2. Who is your favorite character in the book? Oh of course I love them all! Luisa is closest to my heart because she was inspired so closely by my own life experience—she’s who I wish I had been as a teenager. But I also have a real love for Phoebe. Phoebe is in some ways closer to who I actually was, as opposed to who I now wish I could’ve been if that makes sense. Phoebe and Luisa are both young women for whom their strengths and vulnerabilities are deeply intertwined which is something I really relate to personally and I think that duality makes for dynamic character.
3. Which came first, the title or the novel? The novel. I really wanted to call the book ‘The Rest of Ever’ but was given feedback that it was too obtuse (though you will see in the book how that phrase—which a good friend coined, not me—found its place).
4. What scene in the book are you most proud of, and why? The final chapter of the book is my favorite section because I think it’s just so beautiful and surprising and hopefully asks as many questions as it answers without being unsatisfying, which as a reader is something I really enjoy. If I had to choose one scene I would choose the scene when Luisa confronts the man with the gun by the train tracks. That is where I think something really shifts inside of her and her power to connect with people emotionally starts to reveal itself more clearly.
5. Thinking way back to the beginning, what’s the most important thing you've learned as a writer from then to now? So. Many. Things. Perhaps the most important thing is that I can trust my creative instincts. They keep getting stronger and stronger and I keep trusting them more and more which is really gratifying.
6. What do you like most about the cover of the book? I like that when you first look at the cover you think it’s a typical picturesque sunrise or sunset vista. Then you see these odd red orbs that are maybe flowers? Then you look closer and see that they are in fact something rather sinister-looking. I am a fan of anything and everything that subverts expectations and deepens as you engage with it. I think both the cover and the book function that way—they are not what you initially think or expect.

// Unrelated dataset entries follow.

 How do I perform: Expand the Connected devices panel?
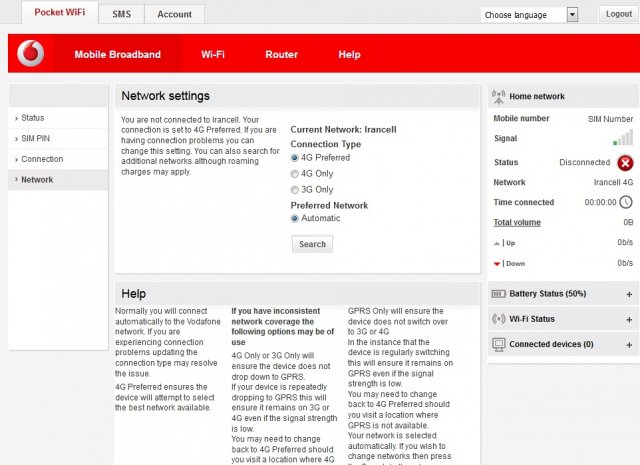[629, 344]
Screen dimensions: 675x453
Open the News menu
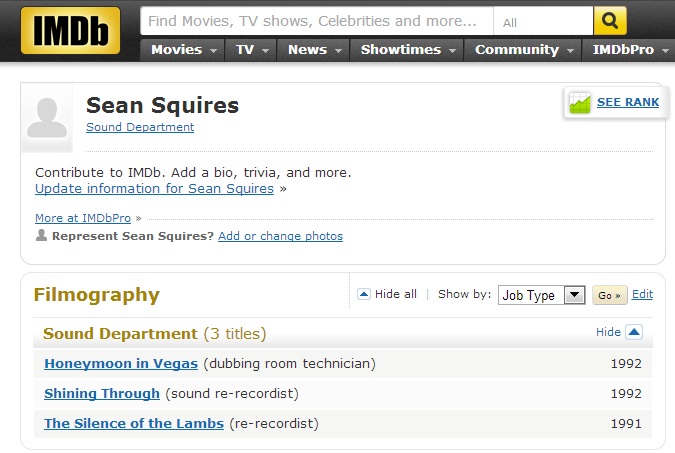(313, 50)
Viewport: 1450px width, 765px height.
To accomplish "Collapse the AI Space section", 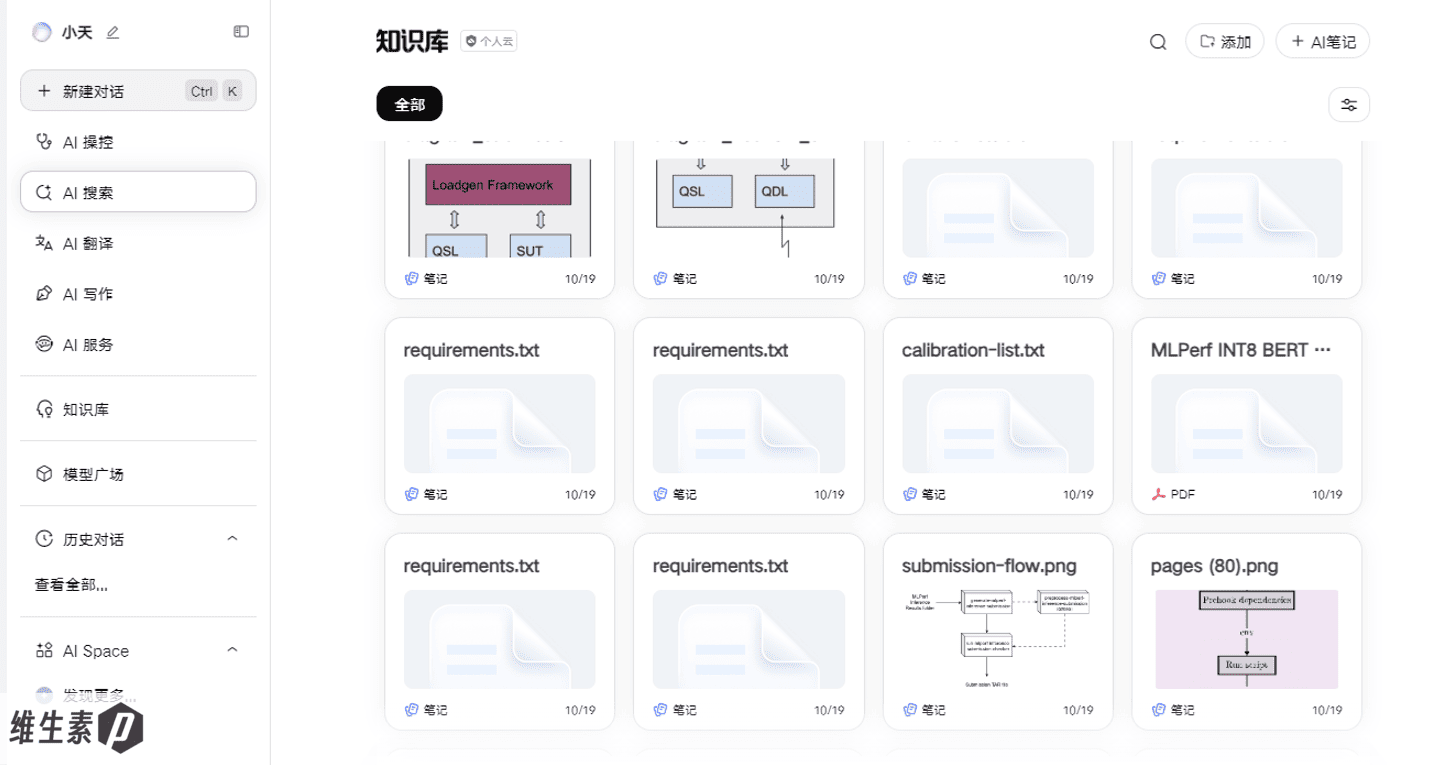I will pyautogui.click(x=232, y=650).
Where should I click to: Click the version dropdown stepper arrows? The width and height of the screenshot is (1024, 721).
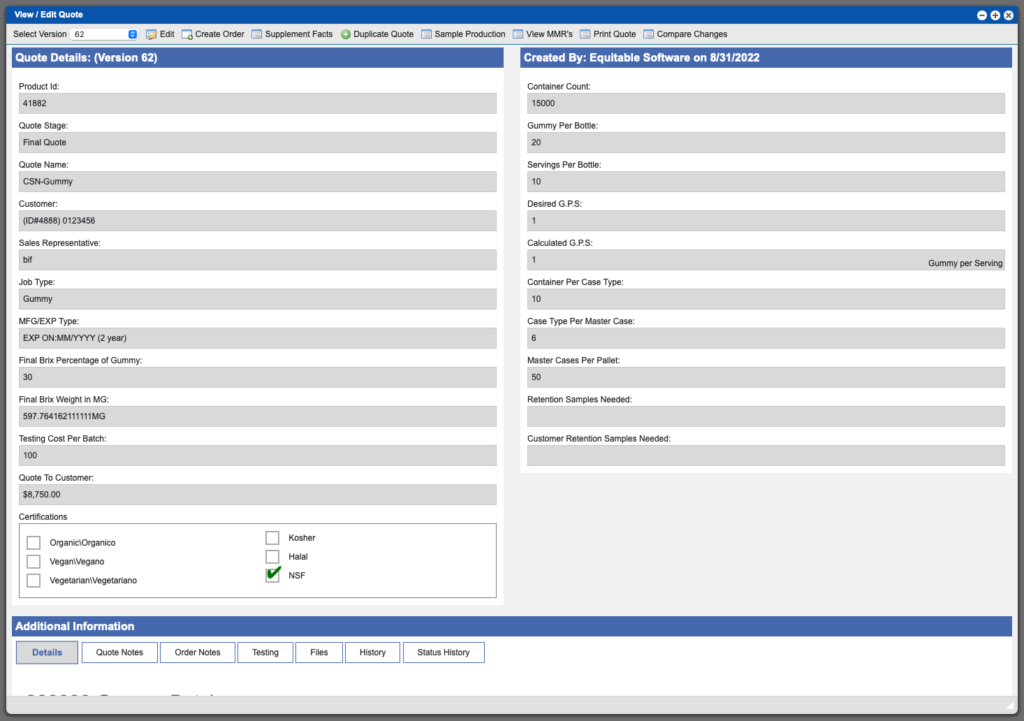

7. What new release book are you looking most forward to in 2017? 'My Absolute Darling' by Gabriel Tallent, Meghan O’Rourke’s 'Sun in Days,' and Emily Henry’s ‘A Million Junes’ which is out but I haven’t read it yet!
What was your favorite book in 2016?
What’s up next for you? I just wrapped production on a beautiful film called 18 TO
PARTY that I produced and I'm writing a top secret interactive project that I’m not
allowed to talk about but I can’t wait to share with its tween girl audience when the time comes.
10.Which character gave you the most trouble when writing your latest book?
Luisa’s parents were tricky. I feel like initially her dad was idealized and her mom was too cold. It took me time to find a deeper, more complex understanding of each of them.
11. Which part of the writing process do you enjoy more: Drafting or
Revising? Revising! I found writing a novel a lot like running a marathon. As
soon as I knew I was going to make it to the end, I could relax and enjoy it. Revising is where I can let go of the pressure of finishing and focus on making the story and writing better and better and better. It’s the final downhill miles and it’s my happy place.
12. What would you say is your superpower? My instincts and my endurance.
13. Is there an organization or cause that is close to your heart? I love the work that girlsleadership.org is doing.